**TASK BRIEF**
Write the records out once more. Leave each line exactly as given.

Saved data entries
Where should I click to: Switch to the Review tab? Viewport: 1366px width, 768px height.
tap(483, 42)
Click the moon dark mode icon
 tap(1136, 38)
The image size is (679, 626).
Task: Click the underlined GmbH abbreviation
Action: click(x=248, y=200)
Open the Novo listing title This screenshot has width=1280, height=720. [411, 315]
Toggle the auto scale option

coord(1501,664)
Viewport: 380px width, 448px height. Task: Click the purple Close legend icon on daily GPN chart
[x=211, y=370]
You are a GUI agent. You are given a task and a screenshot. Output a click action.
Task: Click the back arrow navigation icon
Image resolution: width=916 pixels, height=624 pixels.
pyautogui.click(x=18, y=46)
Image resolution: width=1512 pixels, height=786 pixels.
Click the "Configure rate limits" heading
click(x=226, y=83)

**TASK SOLUTION**
Where should I click to: Switch to the Review tab? Viewport: 1366px width, 768px height.
tap(483, 42)
Click the moon dark mode icon
 tap(1136, 38)
The image size is (679, 626).
Task: Click the underlined GmbH abbreviation
Action: click(x=248, y=200)
Open the Novo listing title This screenshot has width=1280, height=720. [411, 315]
Toggle the auto scale option

coord(1501,664)
Viewport: 380px width, 448px height. Task: Click the purple Close legend icon on daily GPN chart
[x=211, y=370]
You are a GUI agent. You are given a task and a screenshot. Output a click action.
Task: Click the back arrow navigation icon
Image resolution: width=916 pixels, height=624 pixels.
pyautogui.click(x=18, y=46)
Image resolution: width=1512 pixels, height=786 pixels.
Click the "Configure rate limits" heading
click(x=226, y=83)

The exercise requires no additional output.